1 Re 3, 4-13; Mc 6, 30-34
La oración de Salomón le agradó a Dios porque no era egoísta. El don que él pedía, aunque fuera para él, era una cualidad que quería utilizar para el bien del pueblo. Salomón pidió sabiduría práctica para la tarea de gobernar y juzgar al pueblo de Dios.
En el evangelio encontramos una mayor calidad de altruismo. Cansado por su predicación y su cuidado por el pueblo, Jesús buscó un momento de tranquilidad y reposo en un sitio solitario junto con sus apóstoles. Pero la gente los vio y lo siguió. Olvidándose de sí mismo, Jesús inmediatamente dirigió su atención a las necesidades del pueblo.
La liturgia de la Iglesia quiere que tengamos un espíritu generoso, como el de Jesucristo y Salomón.
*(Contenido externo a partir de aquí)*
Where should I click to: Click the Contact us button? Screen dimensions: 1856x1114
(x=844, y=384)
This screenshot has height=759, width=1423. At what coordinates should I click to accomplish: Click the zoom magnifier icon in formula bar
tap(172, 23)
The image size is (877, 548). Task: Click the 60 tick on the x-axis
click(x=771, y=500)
Está muy bien que presentemos nuestras necesidades personales en la liturgia (que se expresa en la Oración de los fieles), pero después de eso encontramos que la Iglesia en la Misa nos invita a ampliar nuestro horizonte más allá de nuestro mundo individual.
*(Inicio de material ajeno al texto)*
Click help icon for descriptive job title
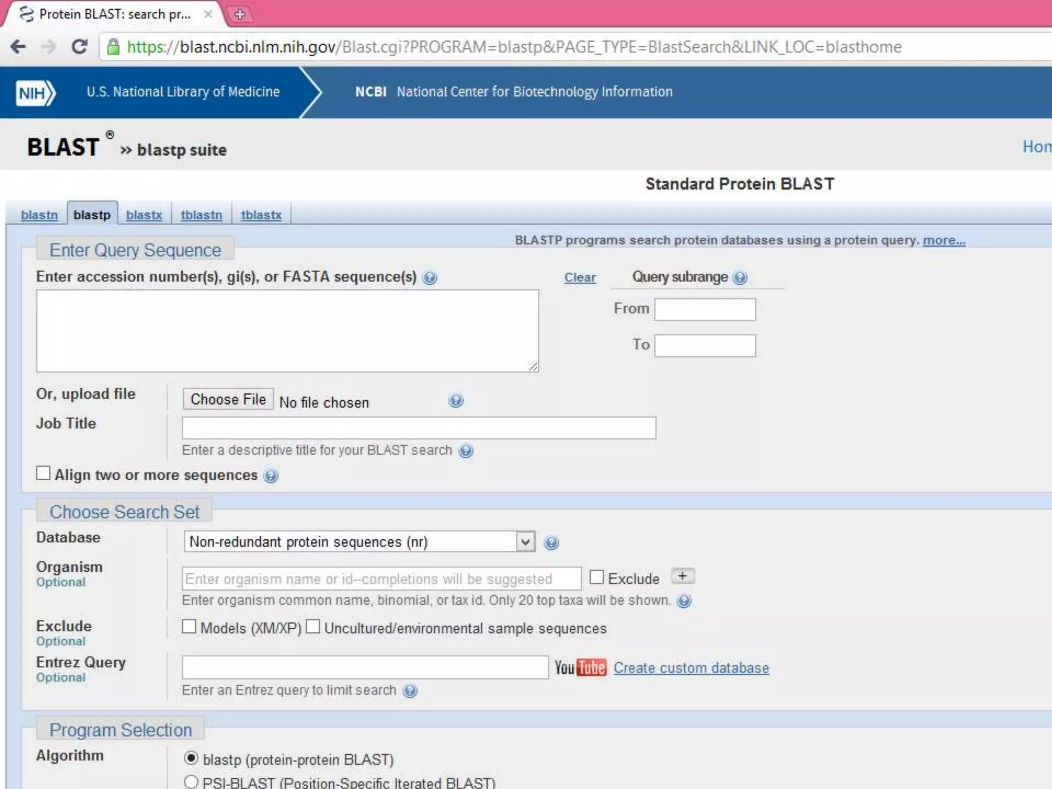 [x=466, y=451]
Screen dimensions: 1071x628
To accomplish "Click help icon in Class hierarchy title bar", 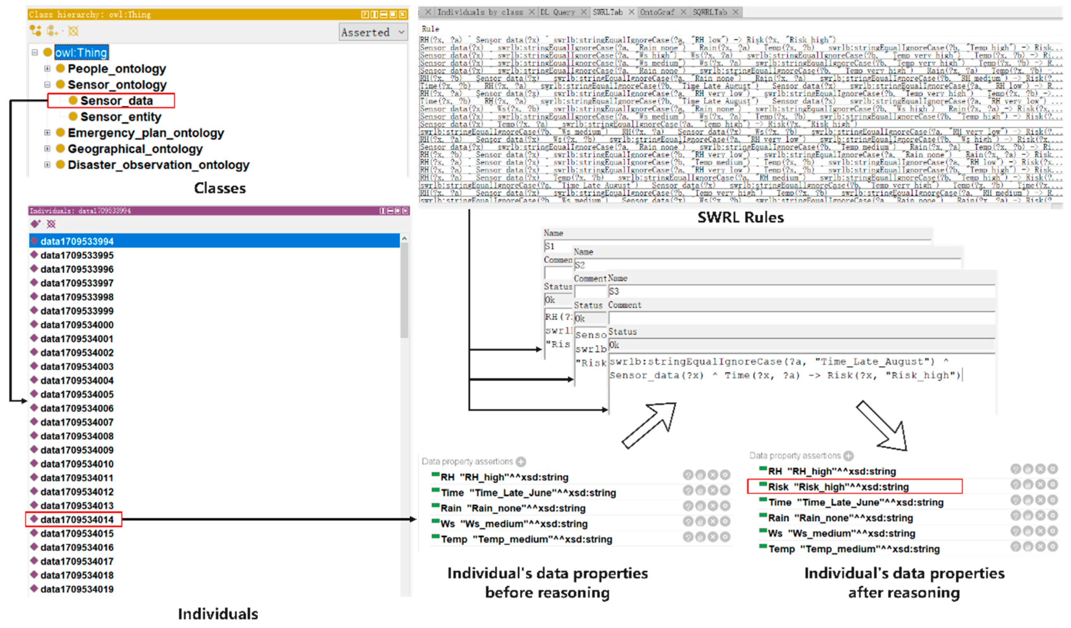I will [365, 14].
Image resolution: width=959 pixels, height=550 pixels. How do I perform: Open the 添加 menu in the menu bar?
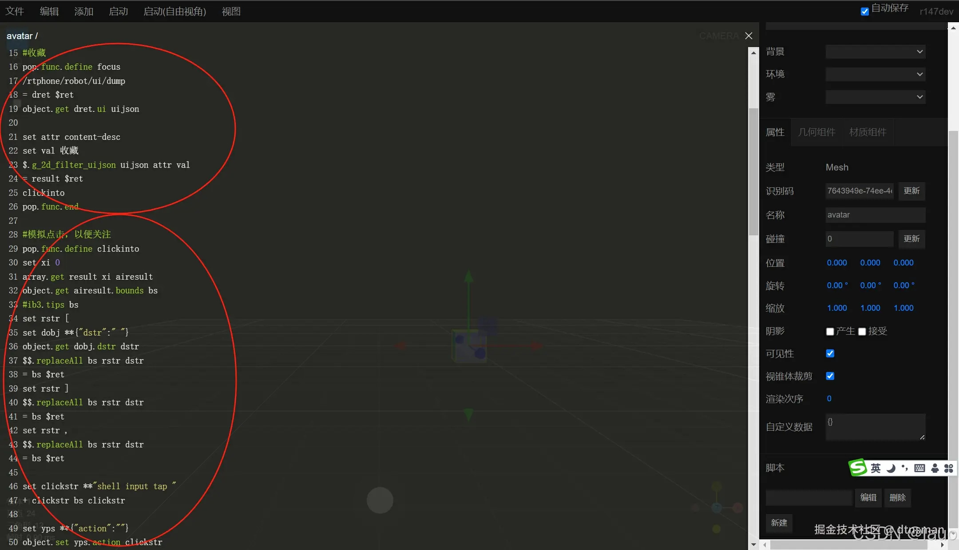tap(84, 11)
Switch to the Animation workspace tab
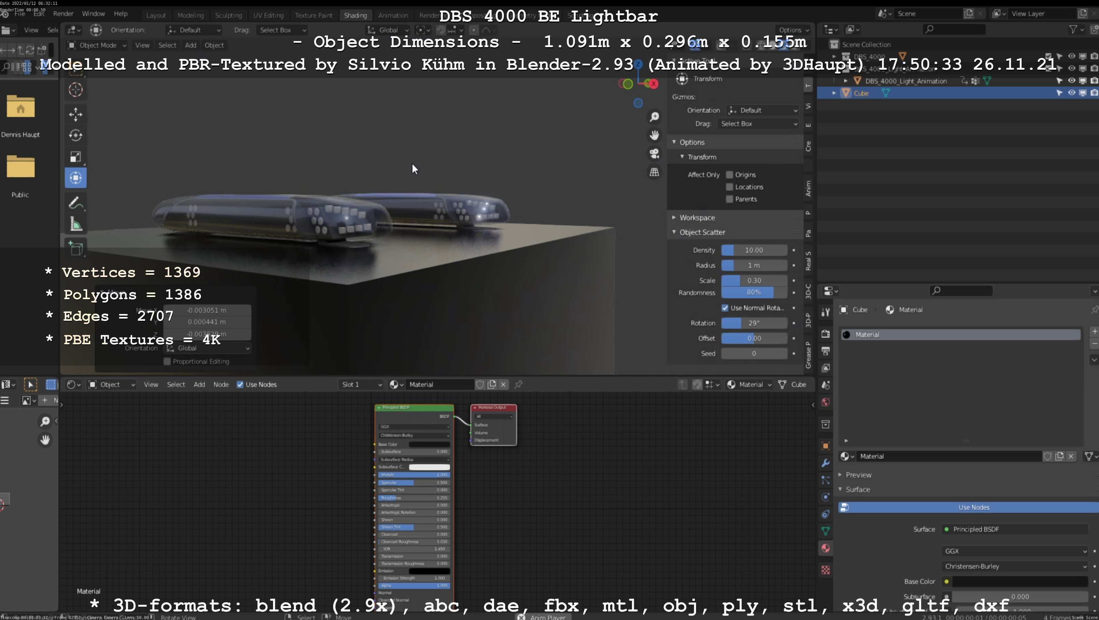Image resolution: width=1099 pixels, height=620 pixels. coord(393,15)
La oración de los fieles, que sigue a la homilía, tiene como objeto hacer nuestras las peticiones por todo el mundo. Es una clase de oración generosa que, sin excluir las necesidades particulares, refleja la amplitud de espíritu. Estas oraciones se hacen al Padre, por medio de Jesucristo, quien «abrió sus brazos en la cruz» para abrazar a toda la humanidad y derramó su sangre por todos los hombres. Estas oraciones dan el sentido universal «católico» de nuestra liturgia. Cuando tengamos intenciones espontáneas, no deben quedar fuera de la preocupación universal. Por ejemplo alguien recuerda que un pariente suyo va a ser operado. Su oración puede formularse quizá es esta forma: «Por mi primo que va a ser operado mañana y por todos los enfermos graves. Roguemos al Señor».
Jesús, en compañía de su antepasado Salomón, es un muy buen ejemplo de cómo debemos orar, sin egoísmo y con generosidad.